The places you will be from

“Welcome back, Class of _______!”

The campus has been groomed, accommodations for returning Blue Devils blooming. For every white-roofed tent built atop the still war-torn Krzyzewskiville lawn, students are reminded that they’re one year closer to donning a name tag and mingling with other alumni below their shade. As this year’s alumni gathering approaches, we move another weekend closer to final exams—another year completed at Duke. Another year closer to the end of our days at this Gothic Wonderland.

It’s difficult to imagine life beyond this place, even if you’ve got internships or job offers, your name waiting to be inscribed eloquently on a line next to the X. Maybe you’ve secured your future at some global firm; maybe you’re furthering your brainpower and expanding your education at some even higher institution. Maybe you don’t even know what couch you’ll be sleeping on post-commencement this year, or next year, or in three years. Regardless, there is often an incomprehensible surrealism associated with the clichéd implications of entering “the real world.”

I can’t imagine, as many would agree, that this collegiate experience is akin to any societal livelihood I will ever again endure. Regardless of whether I’d chosen to be at Duke or AnywhereU. I can’t imagine myself five or 10 or 30 years from now, for my sake and my parents’, swiping a card inked with an unattractive portrait of myself, attached to an account of food points that feed me three meals a day like Monopoly money. I can’t imagine myself sharing a bathroom with people I don’t know. I can’t imagine myself with black-inked X’s on my hands dancing atop the humid Shooters bar, listening to America’s top 40 hits accompanied by crying girls behind bathroom doors. These things (or some of them) feel like second nature to the 18-22 year old, but college is hardly a microcosm for what’s increasingly referred to as “real life,” or rather, legitimate responsibility and full-time employment. Life beyond bearing the title of intern. Life beyond the act of shadowing. The doing. The being. The incomprehensible, far-flung other end of “what you want to be when you grow up.”

As the faces of Duke’s past return to our beloved campus, as the once-undergrads weave through the Gothic arches in the pleasant Durham air—we current Blue Devils will be hunched over laptops, our fingers typing out papers in quick cadence so we may get to the other side of commencement. We’ll be deep within textbooks and notebooks, enduring the final push before the Duke Chapel bells chime for our departure in May. Too soon, the Chapel will be a distant, shrinking blip in the rear view mirror of our cars, packed with the textbooks we once buried ourselves in, the clothes we danced on the Shooters bar in and the beds we called home for four years.

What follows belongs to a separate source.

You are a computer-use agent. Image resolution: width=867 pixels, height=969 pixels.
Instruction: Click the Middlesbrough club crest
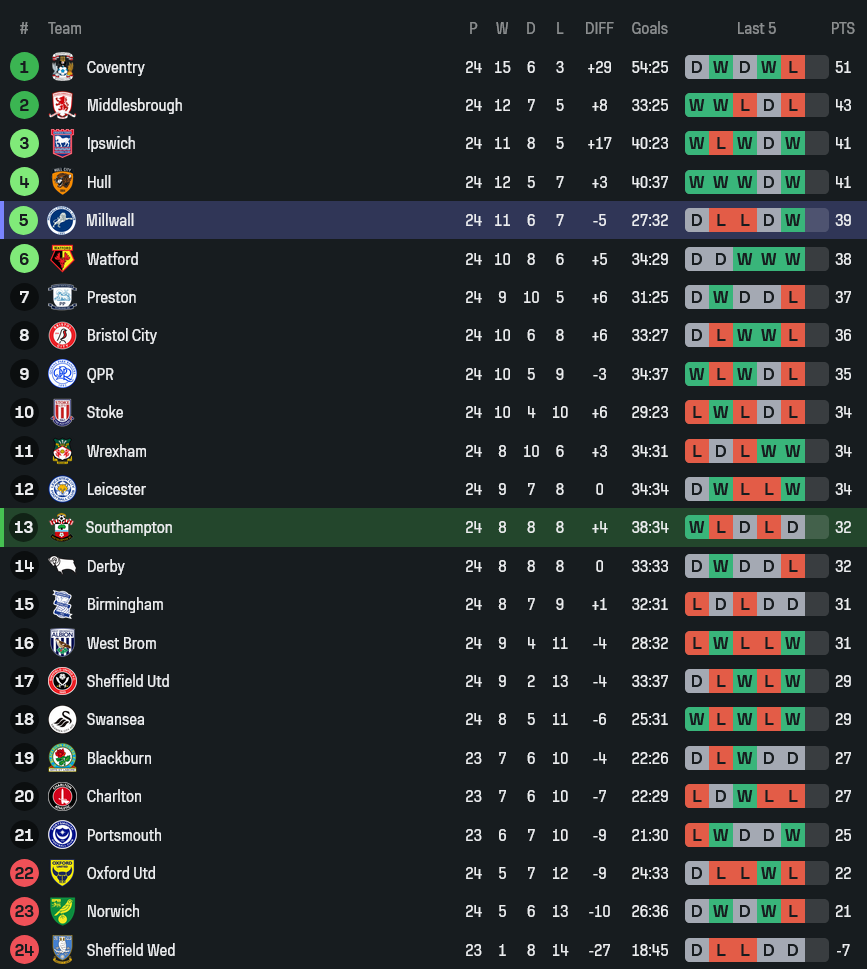[62, 105]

The unimaginable title of Duke alumni, college graduate—seems a day we’ll never see the light of, but as our alumni return this weekend, we’re forced to acknowledge that one day, we’ll be those faces in the crowd. We’ll be the ones scanning the name tags and reminiscing about the professors and the parties, the good stories and the gossip. Come May, we’re another year closer to that side of academia, but we’re another year deeper and richer in memory and experience to reminisce when we’re here for our 10th or 30th or 50th reunion.

As final exams and papers loom over your sinking eyelids, understand that the work always gets done. So many students have a very real, very powerful fear of failure. Competition and stress are bountiful, seemingly unavoidable, and in the foggy and demanding home stretch of academia, too many students turn their days into 24 excruciating hours within a living hell. People stop holding doors for you as you trail them by mere feet. People push powerfully to ascend into the C-1 bus, as if there wouldn’t be another arriving, headed eastbound in mere minutes. People seem to lose their humanity in this period of intensity, failing to realize there is more than this small subset of time. Life is the big picture and the rest of the world. Life will work out, and losing your mind for two weeks every April won’t get you there any sooner.

Soon enough you’ll be back here, after you’ve walked in Wallace Wade, donning cap and gown with an earful of Pomp and Circumstance. And so will the girl you barreled through to get a seat on the C-1, and so will the guy whose face was slammed against the door you didn’t hold. You might come back with the memory printed on your transcript, the GPA you earned or maybe the job you’ve worked—but there’s nothing better than returning to the memory of your humanity.